Com os olhos postos no futuro do festival, a mensagem da organização sublinha o compromisso “inabalável” das autoridades municipais, departamentais, regionais e nacionais francesas na concretização da edição de 2021: “Com um coração pesado, mas mais determinado do que nunca, a equipa dos Encontros de Arles continua comprometida com o que nos liga: a fotografia”.
Com quase 35 grandes exposições agendadas, a edição deste ano dos Encontros incluía mostras de, entre outros, Charlotte Perriand (How do We Want To Live?

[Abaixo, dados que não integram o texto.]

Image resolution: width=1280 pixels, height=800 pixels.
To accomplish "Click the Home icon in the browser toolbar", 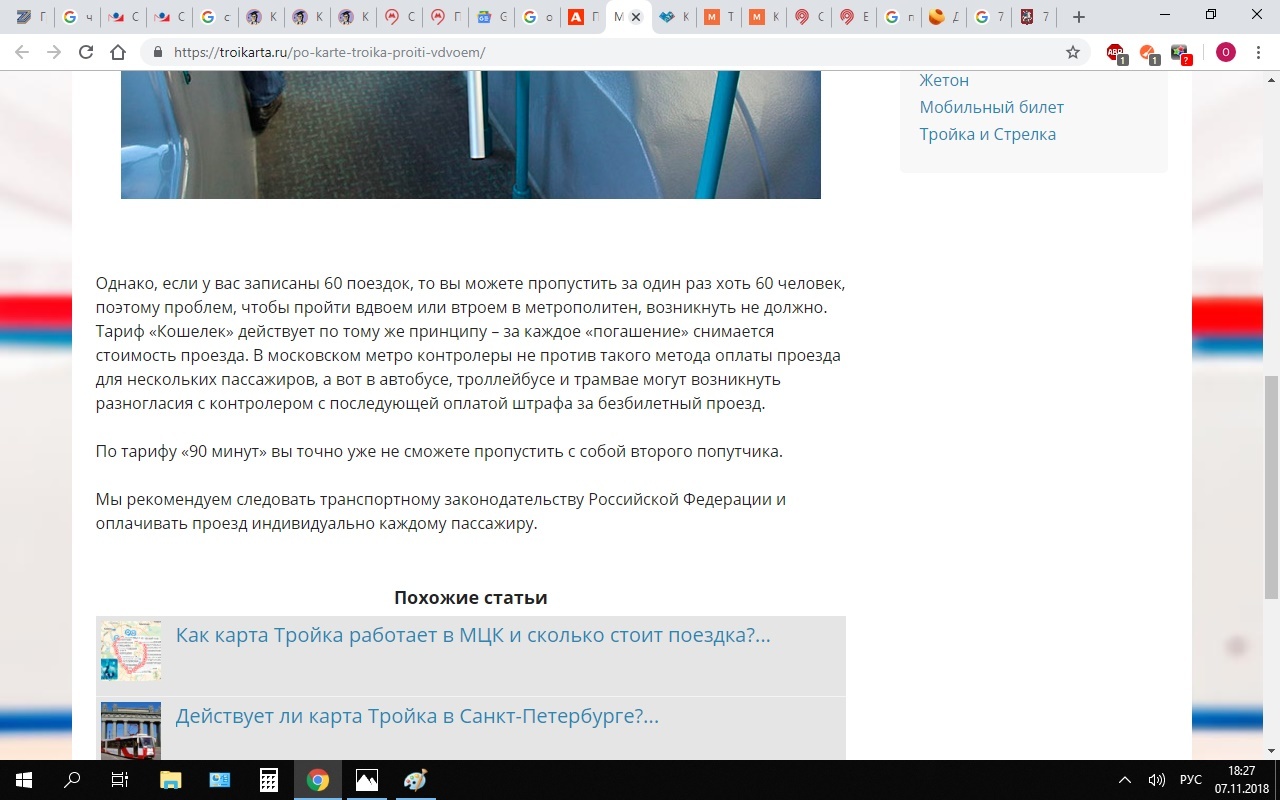I will click(118, 52).
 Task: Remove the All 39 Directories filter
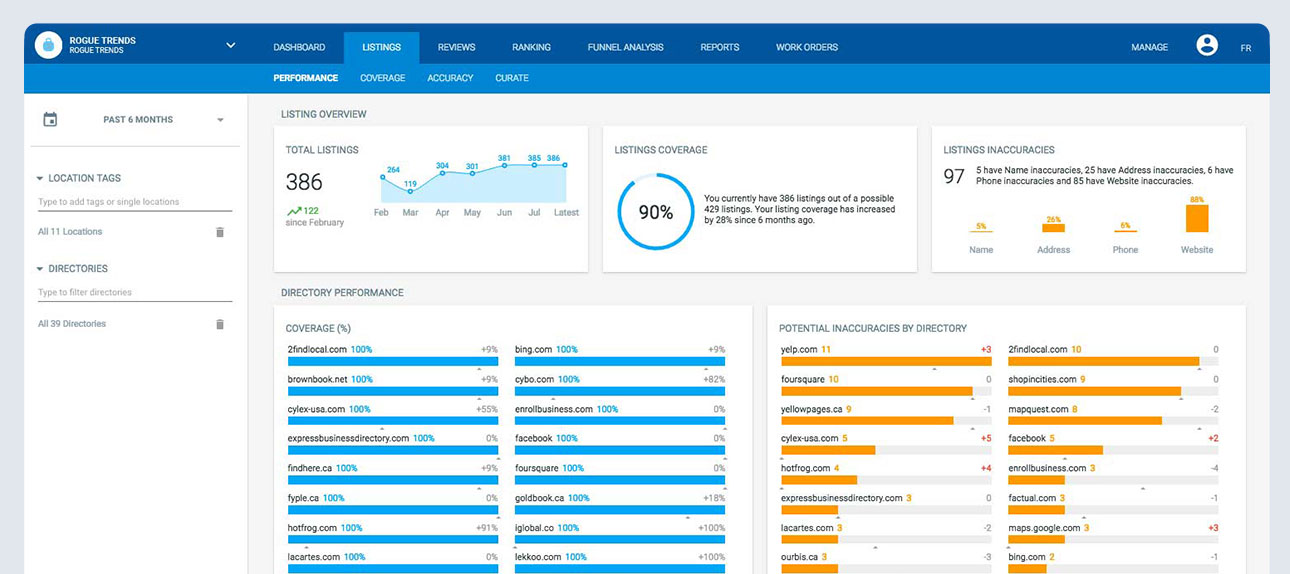click(220, 324)
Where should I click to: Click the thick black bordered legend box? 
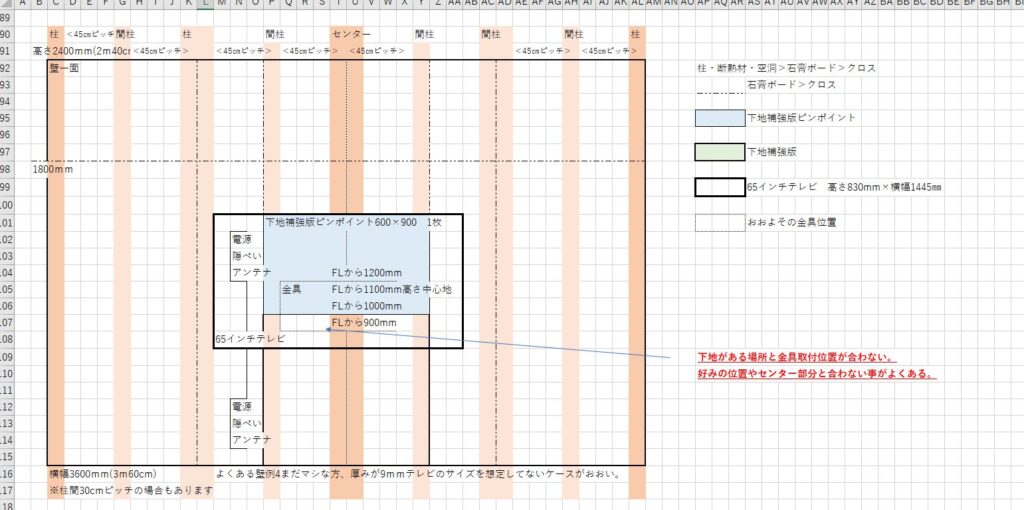[720, 187]
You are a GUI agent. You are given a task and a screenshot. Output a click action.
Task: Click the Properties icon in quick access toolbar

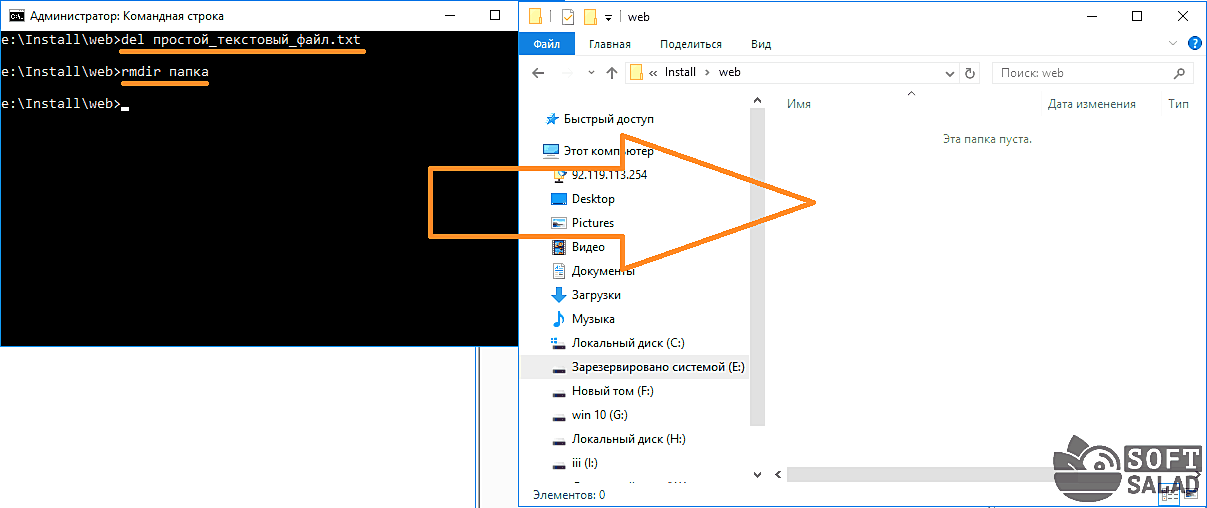pos(567,16)
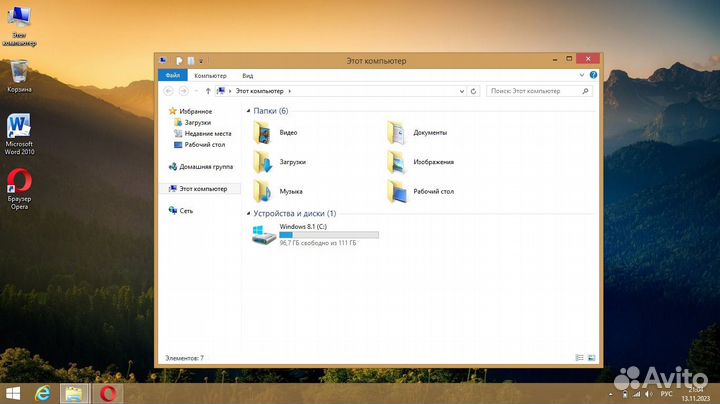Image resolution: width=720 pixels, height=404 pixels.
Task: Open the Документы folder
Action: point(397,132)

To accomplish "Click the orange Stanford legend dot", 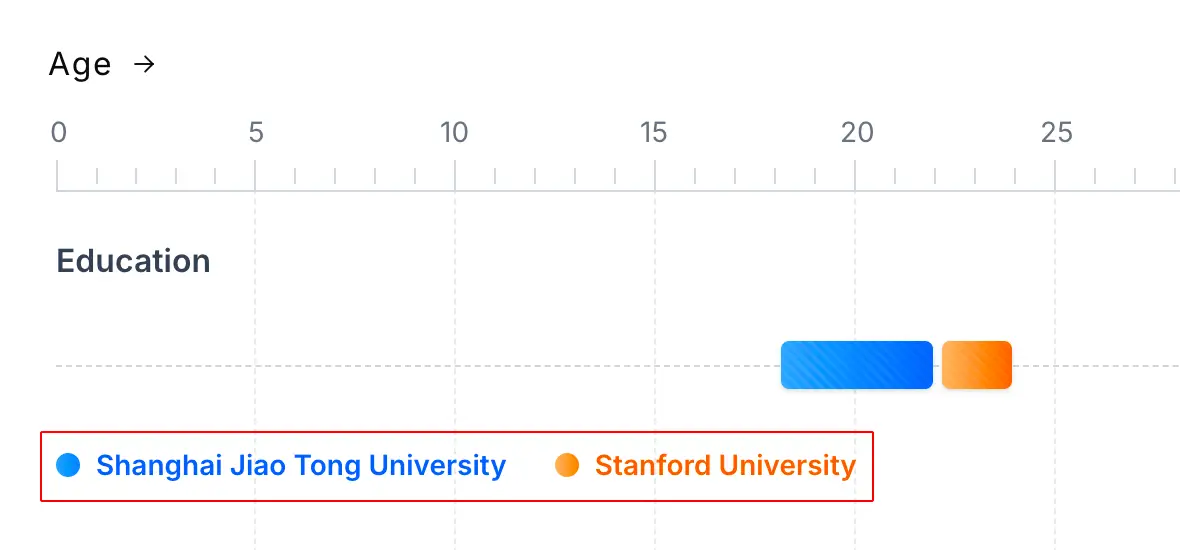I will coord(567,465).
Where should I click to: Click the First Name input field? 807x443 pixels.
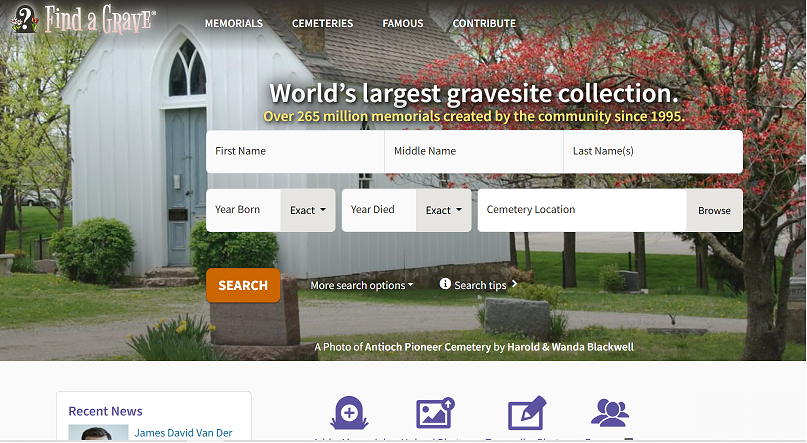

Politics of Photomontage), Chow & Lin (The Poverty Line), na secção Growth and De-Growth; Teresa Margolles e The Story of a Small Fish in a Shark-Infested Ocean – Charlie Chaplin, The Great Dictator, 80 Years On, na secção Motifs of Resistance; Stéphan Gladieu (Democratic People’s Republic of Korea, Portraits), na secção Forbidden Areas; Pieter Hugo (La Cucaracha), na secção Continental Crowds.
Ano de mudanças
O cancelamento desta edição dos Encontros acontece num momento em que se preparam duas alterações relevantes na nomenclatura do festival: o director artístico das últimas seis edições, Sam Stourdzé, está de saída, bem como o presidente da câmara de Arles, Hervé Schiavetti, histórico autarca da cidade, no poder pelo Partido Comunista Francês desde 2001, vice-presidente dos Encontros de Fotografia e um dos principais impulsionadores do projecto da milionária suíça Maja Hoffmann para Arles, a Fundação Luma, instalada nas antigas oficinas dos caminhos-de-ferro, onde, para além dos vários pavilhões gigantes já reconstruídos se ergue uma torre espelhada com a assinatura do arquitecto Frank Gehry.
No texto de anúncio da programação para este ano (“Para uma fotografia de resistência”), Stourdzé estabelece um paralelo entre o cinema de resistência durante a II Guerra Mundial e a fotografia, afirmando que também esta “resiste, levanta e opõe”, e que também “denuncia, liberta, re-reproduz, reinventa e re-encanta”. E termina lembrando O Grande Ditador (1940) de Chaplin (um dos autores que estudou) e dedicando aquilo que seria a 51.ª edição do festival “a todos os peixinhos que, ontem e hoje, através da sua agilidade, convicção, determinação, entusiasmo e desejo de partilhar aventuras, continuam a desafiar os tubarões”.
Nomeado no início de Março como director da Villa Médicis – Académie de France à Rome, instituição que frequentou entre 2007 e 2008, Stourdzé (Paris, 1973), que deixa uma marca de grande ecletismo, sofisticação e um olhar atento ao presente imediato nas últimas seis edições dos Encontros, confessa que durante o seu mandato em Arles teve de lutar para “reinventar” o festival e os lugares onde este acontece: “Nós também somos um desses peixinhos”.
Depois do cancelamento de uma conferência de imprensa agendada para o dia 13 de Março, o presidente dos Encontros de Arles, Hubert Védrine, anunciou no dia 17 a abertura de um concurso para a substituição de Sam Stourdzé na liderança do festival. O prazo para o envio de candidaturas terminou no dia 19 de Abril.
Por seu lado, Hervé Schiavetti, num texto intitulado “Um céu limpo”, tece elogios ao modelo de cooperação entre entidades públicas e privadas que permite todos os anos erguer o festival e lembra que as “esperanças” que partilhou com outros em 2007, a Fundação Luma, os Encontros, a Escola Nacional de Fotografia e a Actes Sud, são agora uma realidade.